◆ Problem description ◆
Word for word, set down the full listing below.
-------- Available data
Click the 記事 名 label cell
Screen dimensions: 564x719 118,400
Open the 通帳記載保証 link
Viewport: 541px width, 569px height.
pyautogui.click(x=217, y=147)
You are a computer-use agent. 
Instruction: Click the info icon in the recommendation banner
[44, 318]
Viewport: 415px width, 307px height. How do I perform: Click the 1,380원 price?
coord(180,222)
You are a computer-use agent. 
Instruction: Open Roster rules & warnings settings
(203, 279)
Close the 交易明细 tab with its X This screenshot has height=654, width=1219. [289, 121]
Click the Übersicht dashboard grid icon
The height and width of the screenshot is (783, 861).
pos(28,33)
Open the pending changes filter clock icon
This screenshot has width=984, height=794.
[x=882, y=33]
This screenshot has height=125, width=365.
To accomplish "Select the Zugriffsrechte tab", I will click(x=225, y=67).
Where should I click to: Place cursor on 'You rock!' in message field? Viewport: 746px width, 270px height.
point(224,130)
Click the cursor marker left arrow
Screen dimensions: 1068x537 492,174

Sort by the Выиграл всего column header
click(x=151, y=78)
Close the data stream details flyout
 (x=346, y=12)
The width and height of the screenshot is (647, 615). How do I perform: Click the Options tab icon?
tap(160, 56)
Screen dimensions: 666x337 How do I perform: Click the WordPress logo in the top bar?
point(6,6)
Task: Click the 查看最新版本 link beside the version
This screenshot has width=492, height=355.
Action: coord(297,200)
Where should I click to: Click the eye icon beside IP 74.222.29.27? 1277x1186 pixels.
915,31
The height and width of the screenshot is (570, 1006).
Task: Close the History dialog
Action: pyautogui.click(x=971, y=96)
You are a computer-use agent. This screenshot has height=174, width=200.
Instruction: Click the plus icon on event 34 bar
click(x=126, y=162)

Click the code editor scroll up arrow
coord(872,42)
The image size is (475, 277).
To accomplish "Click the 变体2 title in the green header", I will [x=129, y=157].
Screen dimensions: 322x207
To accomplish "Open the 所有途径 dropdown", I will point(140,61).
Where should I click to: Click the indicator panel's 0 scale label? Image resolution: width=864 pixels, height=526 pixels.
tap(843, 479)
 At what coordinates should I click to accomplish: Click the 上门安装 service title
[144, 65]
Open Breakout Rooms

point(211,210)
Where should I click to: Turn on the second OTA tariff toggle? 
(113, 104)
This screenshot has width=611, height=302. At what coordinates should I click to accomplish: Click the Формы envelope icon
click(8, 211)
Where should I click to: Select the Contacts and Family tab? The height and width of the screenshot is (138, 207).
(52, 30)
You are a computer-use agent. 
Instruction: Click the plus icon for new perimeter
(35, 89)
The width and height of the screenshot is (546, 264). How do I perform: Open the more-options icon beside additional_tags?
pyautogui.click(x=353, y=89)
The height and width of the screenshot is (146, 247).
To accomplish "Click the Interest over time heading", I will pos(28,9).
----------------
◆ Your solution ◆
Click the 記事 名 label cell
Screen dimensions: 564x719 118,400
Open the 通帳記載保証 link
Viewport: 541px width, 569px height.
pyautogui.click(x=217, y=147)
You are a computer-use agent. 
Instruction: Click the info icon in the recommendation banner
[44, 318]
Viewport: 415px width, 307px height. How do I perform: Click the 1,380원 price?
coord(180,222)
You are a computer-use agent. 
Instruction: Open Roster rules & warnings settings
(203, 279)
Close the 交易明细 tab with its X This screenshot has height=654, width=1219. [289, 121]
Click the Übersicht dashboard grid icon
The height and width of the screenshot is (783, 861).
pos(28,33)
Open the pending changes filter clock icon
This screenshot has width=984, height=794.
[x=882, y=33]
This screenshot has height=125, width=365.
To accomplish "Select the Zugriffsrechte tab", I will click(x=225, y=67).
Where should I click to: Place cursor on 'You rock!' in message field? Viewport: 746px width, 270px height.
point(224,130)
Click the cursor marker left arrow
Screen dimensions: 1068x537 492,174

Sort by the Выиграл всего column header
click(x=151, y=78)
Close the data stream details flyout
 (x=346, y=12)
The width and height of the screenshot is (647, 615). How do I perform: Click the Options tab icon?
tap(160, 56)
Screen dimensions: 666x337 How do I perform: Click the WordPress logo in the top bar?
point(6,6)
Task: Click the 查看最新版本 link beside the version
This screenshot has width=492, height=355.
Action: coord(297,200)
Where should I click to: Click the eye icon beside IP 74.222.29.27? 1277x1186 pixels.
915,31
The height and width of the screenshot is (570, 1006).
Task: Close the History dialog
Action: pyautogui.click(x=971, y=96)
You are a computer-use agent. This screenshot has height=174, width=200.
Instruction: Click the plus icon on event 34 bar
click(x=126, y=162)

Click the code editor scroll up arrow
coord(872,42)
The image size is (475, 277).
To accomplish "Click the 变体2 title in the green header", I will [x=129, y=157].
Screen dimensions: 322x207
To accomplish "Open the 所有途径 dropdown", I will point(140,61).
Where should I click to: Click the indicator panel's 0 scale label? Image resolution: width=864 pixels, height=526 pixels.
tap(843, 479)
 At what coordinates should I click to accomplish: Click the 上门安装 service title
[144, 65]
Open Breakout Rooms

point(211,210)
Where should I click to: Turn on the second OTA tariff toggle? 
(113, 104)
This screenshot has width=611, height=302. At what coordinates should I click to accomplish: Click the Формы envelope icon
click(8, 211)
Where should I click to: Select the Contacts and Family tab? The height and width of the screenshot is (138, 207).
(52, 30)
You are a computer-use agent. 
Instruction: Click the plus icon for new perimeter
(35, 89)
The width and height of the screenshot is (546, 264). How do I perform: Open the more-options icon beside additional_tags?
pyautogui.click(x=353, y=89)
The height and width of the screenshot is (146, 247).
To accomplish "Click the Interest over time heading", I will pos(28,9).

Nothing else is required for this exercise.